The transformative model of education is an organic way of allowing students to become part of the process of discovering and learning new information. Instead of asking students to memorize a particular lesson, a teacher using a transformative approach will challenge the students to question what they have just been told and to find out the truth together.

This approach allows students to become active actors in the process of learning, which in turn develops their critical thinking and makes them more engaged with the lesson’s materials.

Transformational learning emphasizes the crucial role of struggle and the need to embrace it as part of the learning process. Many students fear asking questions or giving the wrong answers, which impedes their ability to test and improve their current knowledge. Nevertheless, a transformational approach could help students open up and realize that failure, struggle, and making mistakes are all part of the journey toward mastery and finding the truth about the world. According to a study published in the Journal of Transformative Education, transformative learning helps students understand themselves better and gain more initiative and autonomy in their studies.
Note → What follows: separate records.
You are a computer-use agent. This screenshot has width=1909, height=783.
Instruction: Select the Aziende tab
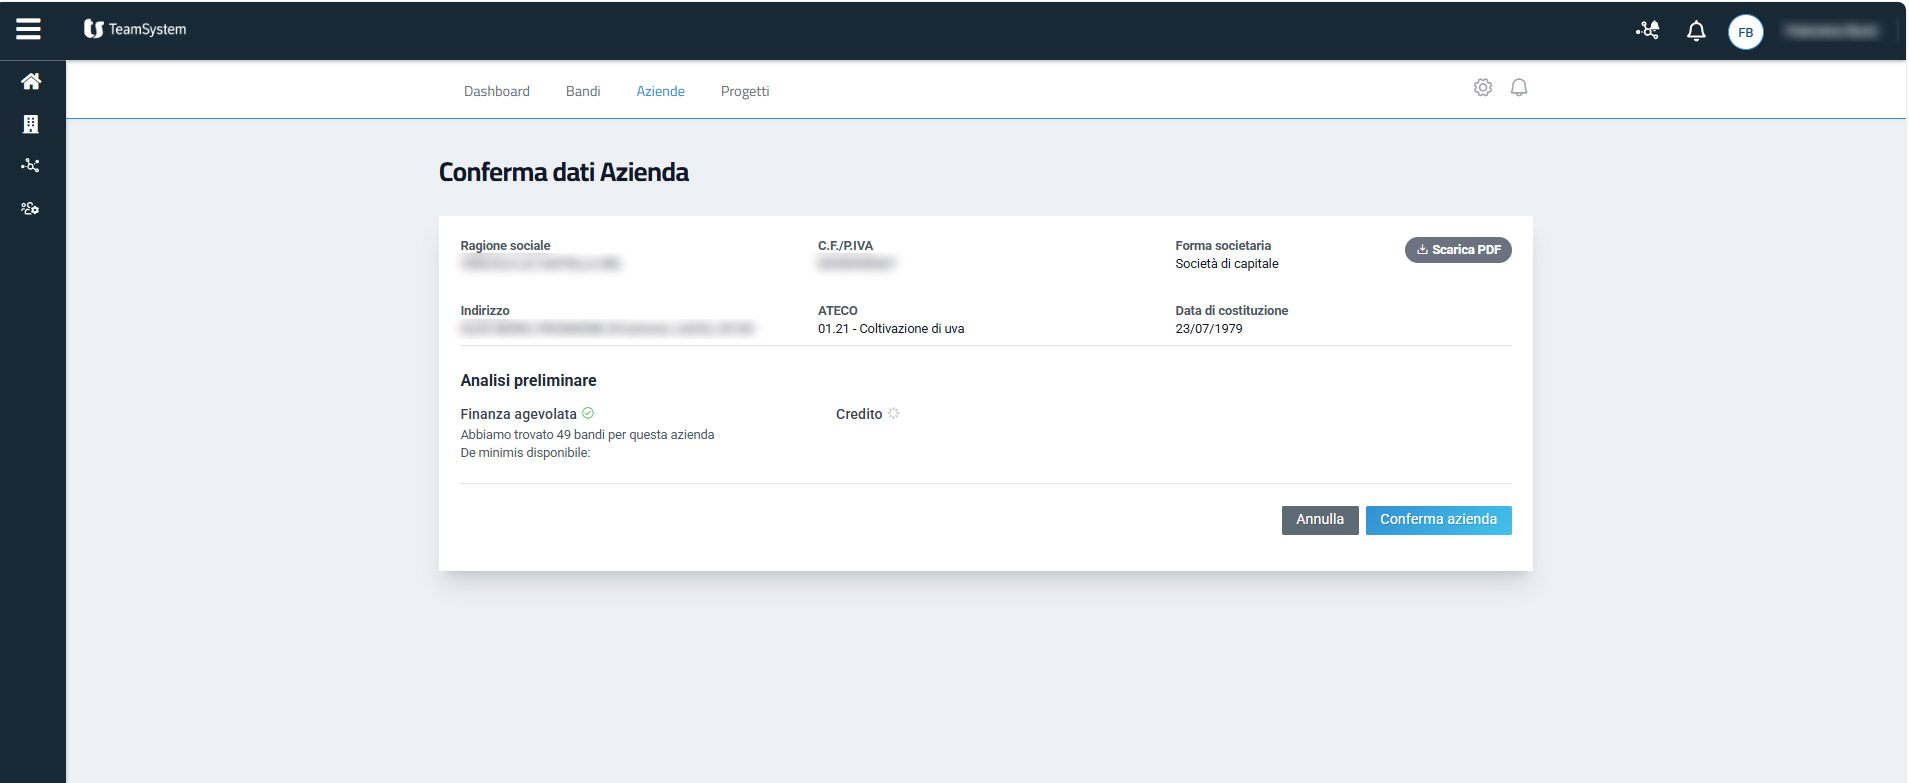coord(660,91)
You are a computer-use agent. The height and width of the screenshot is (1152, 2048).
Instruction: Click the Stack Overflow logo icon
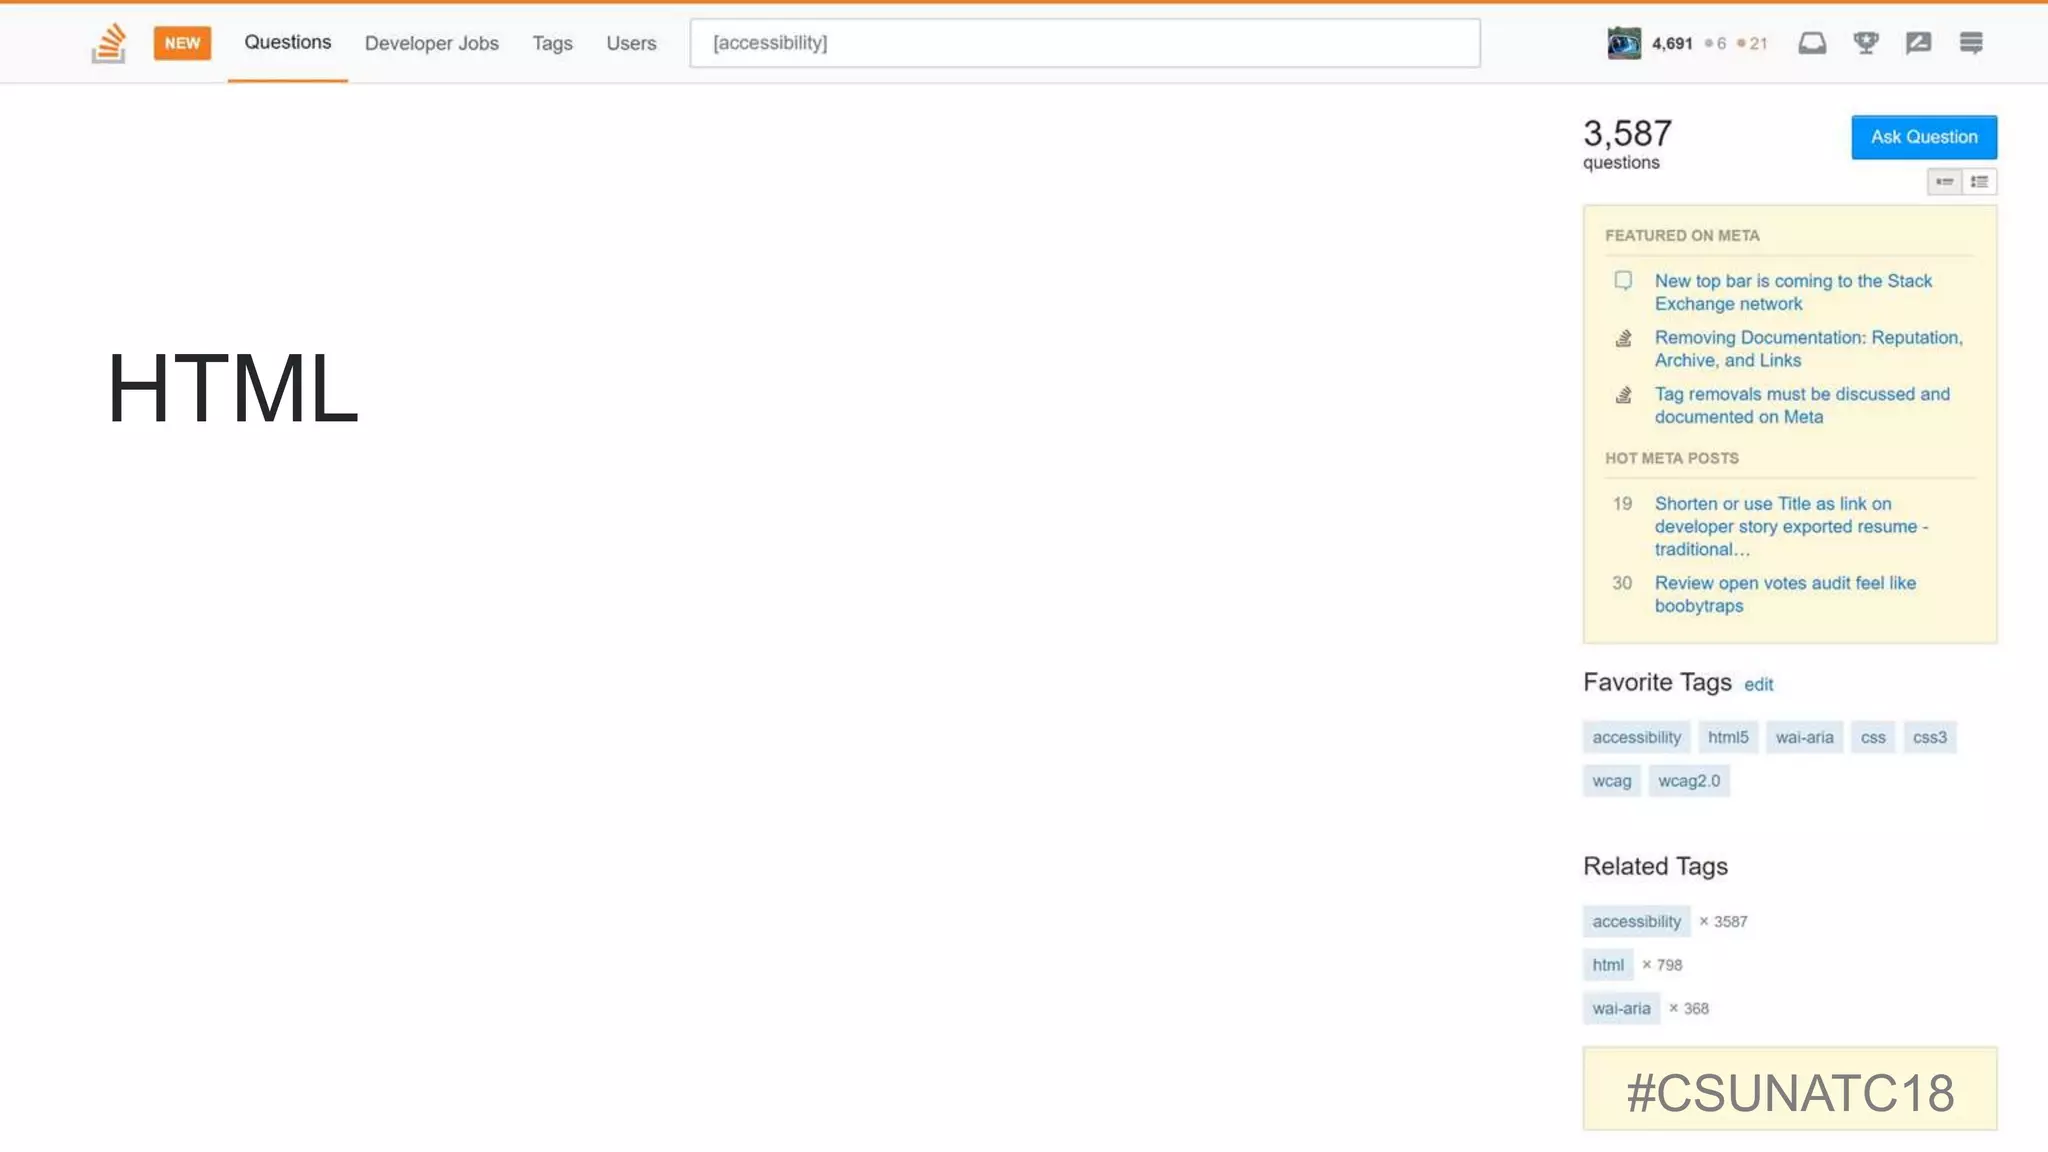pos(109,43)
Implementing transformational teaching requires a lot of dedication and commitment from teachers. However, it is a worthwhile pursuit, backed by scientific research, that facilitates an experience that transforms the way students view studying. Once students start to enjoy learning, their performance and engagement increase.

What is the goal of transformative learning?

The fundamental goal of transformative learning is to empower individuals to change their beliefs and assumptions of the world.

This capacity to change is essential because it allows one to remain flexible in the face of the world's uncertainty. This is highly relevant in today’s society, where the speed at which technology changes our reality is astonishing.

We are continually faced with new technological innovations that change entire fields and eliminate various domains of the workforce.  For example, it was barely imaginable a few decades ago that you could replace a cashier with an automated machine, but now it’s a reality that many supermarkets have embraced.

Adapting to the latest developments within the technological revolution that is our current reality can lead to personal development and professional development.